**Exercise goal**
Print everything in the data below, from the line containing "Given: Go to the Marketplace page" down through the final line, keeping both of those lines and changing nothing.
++++ Records to use ++++
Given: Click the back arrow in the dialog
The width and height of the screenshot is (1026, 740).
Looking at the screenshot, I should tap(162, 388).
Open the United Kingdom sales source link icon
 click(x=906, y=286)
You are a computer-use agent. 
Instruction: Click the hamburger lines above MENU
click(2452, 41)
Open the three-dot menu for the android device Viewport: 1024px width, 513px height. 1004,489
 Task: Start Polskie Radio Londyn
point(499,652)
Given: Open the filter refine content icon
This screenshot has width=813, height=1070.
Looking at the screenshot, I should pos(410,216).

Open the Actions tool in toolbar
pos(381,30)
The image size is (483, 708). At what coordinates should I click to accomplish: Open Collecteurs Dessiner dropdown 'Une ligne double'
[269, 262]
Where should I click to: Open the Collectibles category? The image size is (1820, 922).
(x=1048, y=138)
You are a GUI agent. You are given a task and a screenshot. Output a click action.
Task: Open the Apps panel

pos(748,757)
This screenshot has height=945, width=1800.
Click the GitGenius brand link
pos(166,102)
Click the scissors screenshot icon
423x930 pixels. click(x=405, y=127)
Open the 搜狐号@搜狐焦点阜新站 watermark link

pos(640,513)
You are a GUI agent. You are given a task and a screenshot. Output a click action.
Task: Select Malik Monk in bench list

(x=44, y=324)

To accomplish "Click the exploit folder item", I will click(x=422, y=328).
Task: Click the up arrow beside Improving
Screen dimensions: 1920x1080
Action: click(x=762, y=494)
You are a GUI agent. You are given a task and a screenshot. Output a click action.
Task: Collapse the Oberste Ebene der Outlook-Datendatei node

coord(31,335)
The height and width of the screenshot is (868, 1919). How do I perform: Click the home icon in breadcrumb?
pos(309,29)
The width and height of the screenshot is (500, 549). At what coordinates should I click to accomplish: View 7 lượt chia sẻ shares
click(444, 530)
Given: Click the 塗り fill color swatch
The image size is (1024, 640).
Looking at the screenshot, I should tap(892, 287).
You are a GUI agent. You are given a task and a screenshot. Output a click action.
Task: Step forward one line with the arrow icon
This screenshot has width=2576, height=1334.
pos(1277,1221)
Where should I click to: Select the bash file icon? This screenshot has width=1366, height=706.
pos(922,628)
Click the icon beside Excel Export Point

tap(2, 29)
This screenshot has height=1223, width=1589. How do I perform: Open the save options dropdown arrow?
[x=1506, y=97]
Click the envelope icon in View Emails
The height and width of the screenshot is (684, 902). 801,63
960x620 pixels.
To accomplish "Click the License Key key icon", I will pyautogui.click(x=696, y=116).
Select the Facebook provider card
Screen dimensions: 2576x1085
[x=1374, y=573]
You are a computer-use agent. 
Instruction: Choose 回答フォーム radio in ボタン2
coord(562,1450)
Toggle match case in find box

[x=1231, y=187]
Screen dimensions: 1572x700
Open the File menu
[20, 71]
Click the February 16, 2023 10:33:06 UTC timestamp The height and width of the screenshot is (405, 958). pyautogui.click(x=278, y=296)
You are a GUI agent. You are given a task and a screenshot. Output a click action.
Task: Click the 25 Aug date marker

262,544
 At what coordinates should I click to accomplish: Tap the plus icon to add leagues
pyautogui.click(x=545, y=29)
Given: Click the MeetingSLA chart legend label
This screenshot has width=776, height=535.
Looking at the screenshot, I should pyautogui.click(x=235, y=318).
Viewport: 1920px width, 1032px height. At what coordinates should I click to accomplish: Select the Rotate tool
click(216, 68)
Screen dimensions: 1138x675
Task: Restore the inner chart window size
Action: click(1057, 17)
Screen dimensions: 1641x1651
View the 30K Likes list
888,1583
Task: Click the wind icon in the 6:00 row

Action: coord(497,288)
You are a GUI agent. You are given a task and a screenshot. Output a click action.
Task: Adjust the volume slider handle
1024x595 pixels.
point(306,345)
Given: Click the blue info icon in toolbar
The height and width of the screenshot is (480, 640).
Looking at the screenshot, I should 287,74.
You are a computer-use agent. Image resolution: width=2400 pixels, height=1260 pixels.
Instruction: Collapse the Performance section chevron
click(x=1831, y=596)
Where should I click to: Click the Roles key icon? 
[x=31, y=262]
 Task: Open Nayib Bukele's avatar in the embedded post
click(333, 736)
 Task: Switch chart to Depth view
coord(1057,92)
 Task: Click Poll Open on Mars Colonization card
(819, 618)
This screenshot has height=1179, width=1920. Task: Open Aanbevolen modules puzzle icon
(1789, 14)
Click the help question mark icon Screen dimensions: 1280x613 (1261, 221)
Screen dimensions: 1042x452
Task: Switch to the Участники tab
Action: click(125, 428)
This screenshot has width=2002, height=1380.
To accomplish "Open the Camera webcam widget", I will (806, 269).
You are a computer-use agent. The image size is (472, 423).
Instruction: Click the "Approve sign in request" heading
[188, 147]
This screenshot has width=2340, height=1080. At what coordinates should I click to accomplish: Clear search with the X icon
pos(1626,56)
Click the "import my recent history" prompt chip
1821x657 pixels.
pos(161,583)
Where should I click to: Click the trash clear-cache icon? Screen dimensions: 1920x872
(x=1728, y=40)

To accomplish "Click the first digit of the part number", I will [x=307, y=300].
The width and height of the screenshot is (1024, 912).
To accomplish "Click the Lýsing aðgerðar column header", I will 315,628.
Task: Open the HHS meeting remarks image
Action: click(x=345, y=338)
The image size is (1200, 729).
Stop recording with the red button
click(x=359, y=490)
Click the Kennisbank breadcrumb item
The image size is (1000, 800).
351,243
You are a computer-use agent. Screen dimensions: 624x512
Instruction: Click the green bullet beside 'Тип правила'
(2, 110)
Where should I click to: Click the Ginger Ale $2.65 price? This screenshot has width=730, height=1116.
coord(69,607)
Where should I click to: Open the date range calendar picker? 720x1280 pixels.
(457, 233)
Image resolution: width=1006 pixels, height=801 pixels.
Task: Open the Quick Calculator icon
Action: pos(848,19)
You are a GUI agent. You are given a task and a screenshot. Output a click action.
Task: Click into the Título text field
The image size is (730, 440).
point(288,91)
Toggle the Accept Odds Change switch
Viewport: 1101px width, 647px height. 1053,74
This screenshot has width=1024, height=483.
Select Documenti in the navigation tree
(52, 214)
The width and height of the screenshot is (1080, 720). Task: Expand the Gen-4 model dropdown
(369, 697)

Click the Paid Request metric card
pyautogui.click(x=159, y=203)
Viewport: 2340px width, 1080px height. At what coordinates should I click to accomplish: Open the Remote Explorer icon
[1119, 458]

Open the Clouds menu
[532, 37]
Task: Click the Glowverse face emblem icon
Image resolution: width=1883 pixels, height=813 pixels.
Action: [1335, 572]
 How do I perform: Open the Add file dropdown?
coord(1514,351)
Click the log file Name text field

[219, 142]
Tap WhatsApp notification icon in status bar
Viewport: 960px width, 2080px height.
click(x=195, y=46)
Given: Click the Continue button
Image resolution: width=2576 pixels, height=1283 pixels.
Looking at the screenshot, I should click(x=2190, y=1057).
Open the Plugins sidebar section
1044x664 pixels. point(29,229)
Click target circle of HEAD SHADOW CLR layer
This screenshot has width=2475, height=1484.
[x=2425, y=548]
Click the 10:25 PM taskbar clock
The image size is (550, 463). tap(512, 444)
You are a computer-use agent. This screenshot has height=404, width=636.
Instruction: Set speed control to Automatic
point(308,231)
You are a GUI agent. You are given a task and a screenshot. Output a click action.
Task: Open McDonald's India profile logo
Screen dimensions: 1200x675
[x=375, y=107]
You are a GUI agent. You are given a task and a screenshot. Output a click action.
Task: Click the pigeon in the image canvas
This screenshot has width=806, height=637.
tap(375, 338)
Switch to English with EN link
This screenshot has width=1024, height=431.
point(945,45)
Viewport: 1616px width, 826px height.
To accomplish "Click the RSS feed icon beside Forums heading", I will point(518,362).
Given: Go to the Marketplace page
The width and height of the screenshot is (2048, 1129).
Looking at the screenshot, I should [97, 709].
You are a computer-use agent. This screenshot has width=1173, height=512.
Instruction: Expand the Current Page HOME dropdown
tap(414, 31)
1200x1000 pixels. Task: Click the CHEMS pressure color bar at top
++++
**Solution to this problem**
Given: Go to the Marketplace page
The width and height of the screenshot is (2048, 1129).
Looking at the screenshot, I should [97, 709].
You are a computer-use agent. This screenshot has width=1173, height=512.
Instruction: Expand the Current Page HOME dropdown
tap(414, 31)
1200x1000 pixels. Task: Click the CHEMS pressure color bar at top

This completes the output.